Frank Anelante, another owner of low-rent buildings in the Bronx and Northern Manhattan, noted that some of the buildings he managed had been in the same family since 1938, when his firm, Lemle-Wolff, Inc. was founded. Mr. Anelante said all his buildings had been renovated and were free of violations. Because his buildings are in good condition and he maintains good relationships with his tenants, he gets very little turnover. Therefore, rents in his buildings, which are in the $700-$900 range, have barely increased over the last three years.
Mr. Anelante presented three years of income and expense data for one of his buildings, which is on the verge of falling into the red, even without a mortgage and said, “I’ll open by books for any RGB member. I invite you to come to my office, pick any building, look at the books and look at the building. But I can’t keep up these buildings without a realistic rent increase.”
The testimony for the tenants was led by Senator Tom Duane, who believes the methodology for assessing cost increases is faulty, and has introduced a bill that will favor his constituency, the tenants, by giving them a greater voice on the RGB.
The tenant representatives also testified that tenants could not afford any rent increases. Some spoke about the plight of immigrant tenants, implying they deserved special treatment, not realizing that half the members of the RSA are immigrants who came over without many resources, and, against all odds, pulled themselves up by their bootstraps.

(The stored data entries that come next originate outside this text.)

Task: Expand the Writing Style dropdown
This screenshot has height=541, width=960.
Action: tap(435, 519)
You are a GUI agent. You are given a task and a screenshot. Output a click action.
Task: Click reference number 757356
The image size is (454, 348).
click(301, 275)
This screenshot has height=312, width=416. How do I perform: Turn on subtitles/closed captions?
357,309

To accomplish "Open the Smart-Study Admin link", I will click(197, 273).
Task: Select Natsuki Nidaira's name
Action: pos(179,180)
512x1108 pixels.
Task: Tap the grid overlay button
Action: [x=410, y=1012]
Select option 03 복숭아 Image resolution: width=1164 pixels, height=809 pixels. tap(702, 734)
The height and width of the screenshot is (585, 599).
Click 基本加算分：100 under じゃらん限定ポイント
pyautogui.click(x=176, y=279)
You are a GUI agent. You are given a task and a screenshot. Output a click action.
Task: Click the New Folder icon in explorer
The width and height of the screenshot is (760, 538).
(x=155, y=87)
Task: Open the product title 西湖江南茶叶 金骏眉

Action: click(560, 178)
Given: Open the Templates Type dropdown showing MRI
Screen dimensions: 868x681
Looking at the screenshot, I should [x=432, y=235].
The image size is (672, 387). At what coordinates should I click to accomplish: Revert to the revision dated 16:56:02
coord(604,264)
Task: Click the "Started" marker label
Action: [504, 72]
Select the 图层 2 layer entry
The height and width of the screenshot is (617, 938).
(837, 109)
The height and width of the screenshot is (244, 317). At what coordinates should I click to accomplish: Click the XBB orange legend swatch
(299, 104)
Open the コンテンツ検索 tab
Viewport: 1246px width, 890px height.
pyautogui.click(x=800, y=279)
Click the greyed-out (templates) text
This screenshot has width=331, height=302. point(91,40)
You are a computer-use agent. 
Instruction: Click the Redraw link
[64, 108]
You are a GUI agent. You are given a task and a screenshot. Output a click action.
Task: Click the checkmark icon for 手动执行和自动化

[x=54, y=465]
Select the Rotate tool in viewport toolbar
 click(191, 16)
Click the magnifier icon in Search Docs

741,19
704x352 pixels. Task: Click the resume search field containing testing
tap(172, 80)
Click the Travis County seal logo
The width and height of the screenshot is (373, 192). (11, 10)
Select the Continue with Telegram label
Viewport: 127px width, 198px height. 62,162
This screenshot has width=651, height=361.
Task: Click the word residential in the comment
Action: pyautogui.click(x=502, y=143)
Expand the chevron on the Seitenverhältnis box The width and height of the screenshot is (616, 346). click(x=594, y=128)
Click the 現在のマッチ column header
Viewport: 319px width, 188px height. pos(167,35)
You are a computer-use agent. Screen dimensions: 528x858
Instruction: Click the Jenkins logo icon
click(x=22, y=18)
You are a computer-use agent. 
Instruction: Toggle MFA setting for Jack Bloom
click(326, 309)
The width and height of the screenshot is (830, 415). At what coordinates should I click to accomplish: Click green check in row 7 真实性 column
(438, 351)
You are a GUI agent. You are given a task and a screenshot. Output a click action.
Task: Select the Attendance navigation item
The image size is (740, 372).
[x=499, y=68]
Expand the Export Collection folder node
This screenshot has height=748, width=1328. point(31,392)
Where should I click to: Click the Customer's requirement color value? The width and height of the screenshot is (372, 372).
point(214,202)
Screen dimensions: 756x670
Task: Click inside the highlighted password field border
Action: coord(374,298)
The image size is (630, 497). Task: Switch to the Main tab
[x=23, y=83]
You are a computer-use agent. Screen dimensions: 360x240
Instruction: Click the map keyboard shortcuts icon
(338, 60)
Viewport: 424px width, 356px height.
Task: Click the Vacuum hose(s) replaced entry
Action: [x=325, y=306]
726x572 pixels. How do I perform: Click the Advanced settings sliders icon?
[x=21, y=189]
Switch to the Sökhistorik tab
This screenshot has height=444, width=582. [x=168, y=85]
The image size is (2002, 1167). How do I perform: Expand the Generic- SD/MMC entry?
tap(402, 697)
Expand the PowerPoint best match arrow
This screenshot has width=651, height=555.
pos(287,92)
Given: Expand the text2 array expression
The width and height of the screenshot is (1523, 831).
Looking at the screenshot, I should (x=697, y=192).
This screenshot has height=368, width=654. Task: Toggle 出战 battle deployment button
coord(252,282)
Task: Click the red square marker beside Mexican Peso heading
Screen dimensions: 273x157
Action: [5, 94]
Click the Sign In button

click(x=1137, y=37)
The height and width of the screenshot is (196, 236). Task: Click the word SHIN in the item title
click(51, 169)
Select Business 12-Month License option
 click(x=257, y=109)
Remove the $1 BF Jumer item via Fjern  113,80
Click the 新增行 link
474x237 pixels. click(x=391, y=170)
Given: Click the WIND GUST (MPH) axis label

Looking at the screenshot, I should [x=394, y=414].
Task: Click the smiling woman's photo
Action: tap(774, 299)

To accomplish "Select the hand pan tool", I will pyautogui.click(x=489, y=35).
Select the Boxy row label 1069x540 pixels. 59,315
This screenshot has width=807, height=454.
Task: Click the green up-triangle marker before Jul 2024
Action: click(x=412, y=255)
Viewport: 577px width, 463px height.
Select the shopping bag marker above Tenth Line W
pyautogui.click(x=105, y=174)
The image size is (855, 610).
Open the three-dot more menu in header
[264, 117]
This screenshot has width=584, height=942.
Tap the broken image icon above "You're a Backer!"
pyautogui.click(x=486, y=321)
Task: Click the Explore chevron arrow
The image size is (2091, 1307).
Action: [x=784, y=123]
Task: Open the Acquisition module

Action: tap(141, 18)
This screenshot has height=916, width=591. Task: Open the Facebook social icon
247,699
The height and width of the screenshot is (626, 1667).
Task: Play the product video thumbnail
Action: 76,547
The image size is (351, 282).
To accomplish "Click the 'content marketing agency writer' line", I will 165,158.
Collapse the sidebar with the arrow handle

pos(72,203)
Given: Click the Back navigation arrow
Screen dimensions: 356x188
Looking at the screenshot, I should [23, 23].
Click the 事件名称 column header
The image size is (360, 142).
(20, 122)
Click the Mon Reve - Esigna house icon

For those tenants who are demonstrably poor, old and ill, the RSA has repeatedly requested that the City SCRIE program be expanded to all income eligible renters. Under this program, poor renters are exempt from rent increases and the owner receives an equivalent reduction in the property’s real estate tax bill. Instead, the RGB, which is appointed by the Mayor, prefers to place the ever-increasing costs of operating buildings squarely on the shoulders of one single group, the building owners.